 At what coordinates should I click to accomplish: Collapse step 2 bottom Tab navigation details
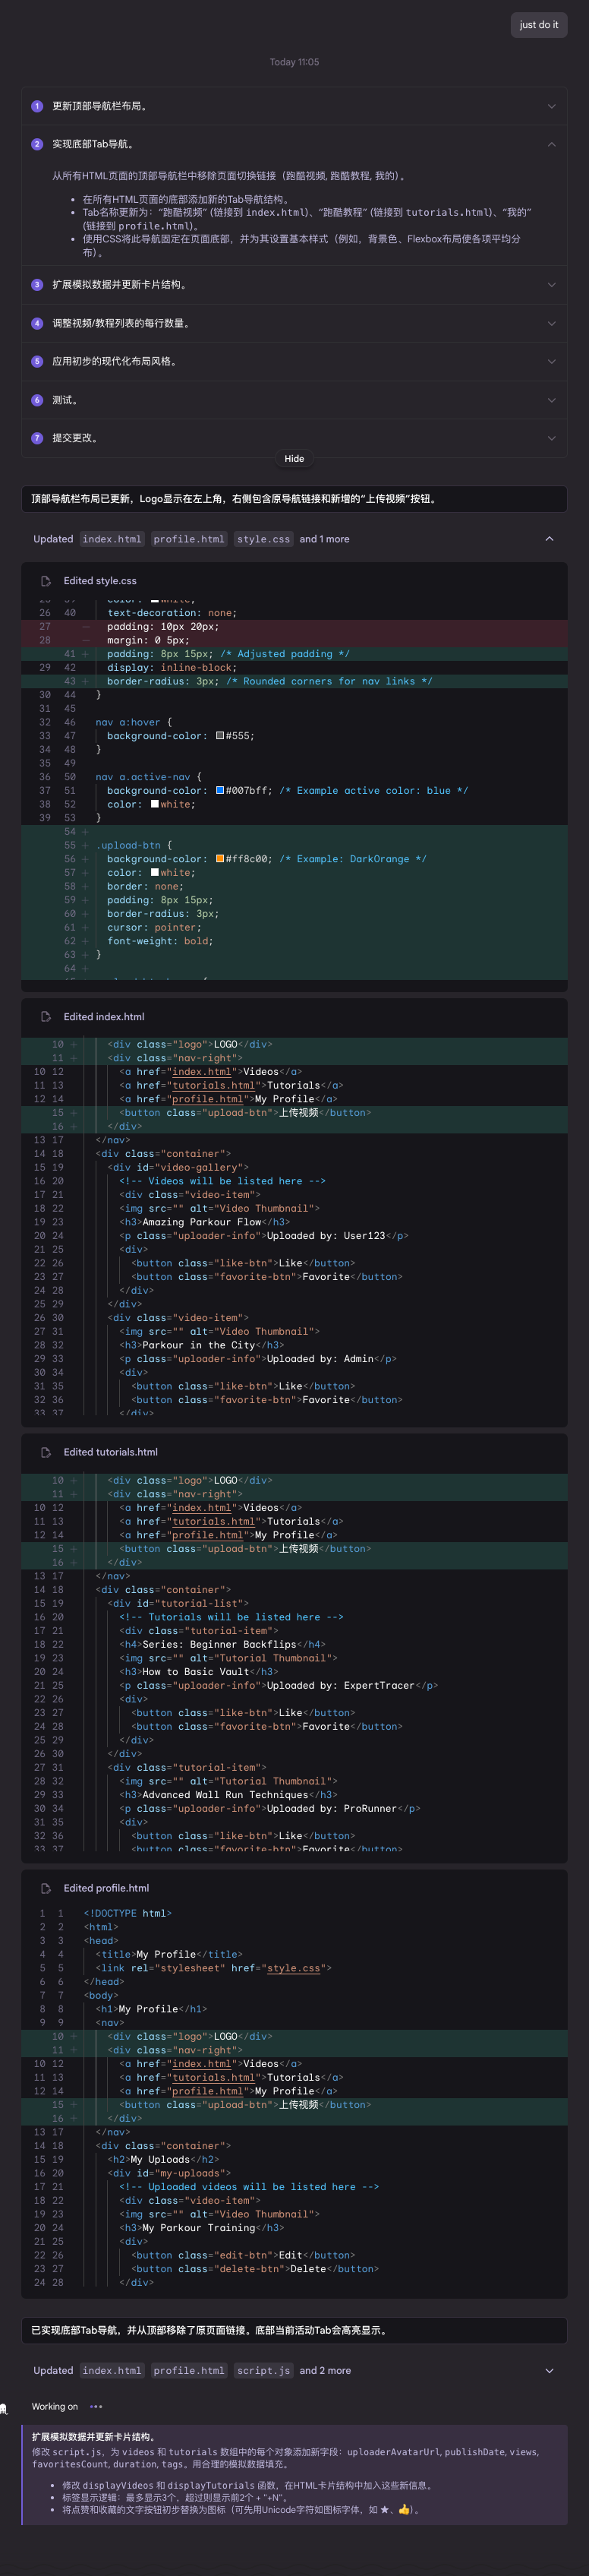click(x=551, y=144)
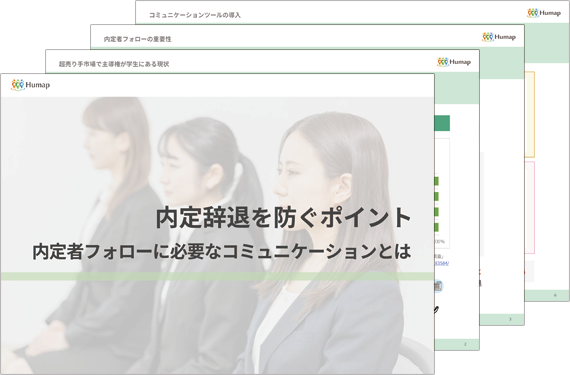Click page number 6 in slide footer

click(555, 295)
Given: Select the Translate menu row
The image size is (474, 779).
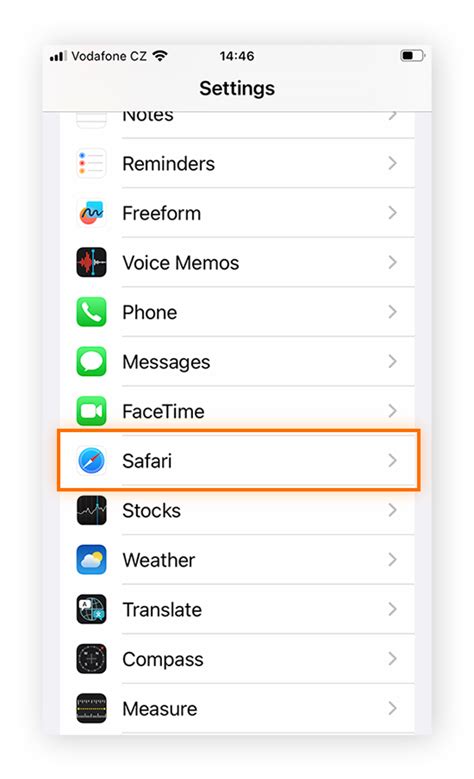Looking at the screenshot, I should coord(237,609).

::::::::::

EXERCISE OBJECTIVE: Line by line, write out the records above exactly, skipping the pictures.

RESPONSE BELOW:
 At what coordinates should I click to accomplish: Collapse step 2 bottom Tab navigation details
click(x=551, y=144)
Click page number 6 in slide footer

click(555, 295)
Given: Select the Translate menu row
The image size is (474, 779).
Looking at the screenshot, I should coord(237,609).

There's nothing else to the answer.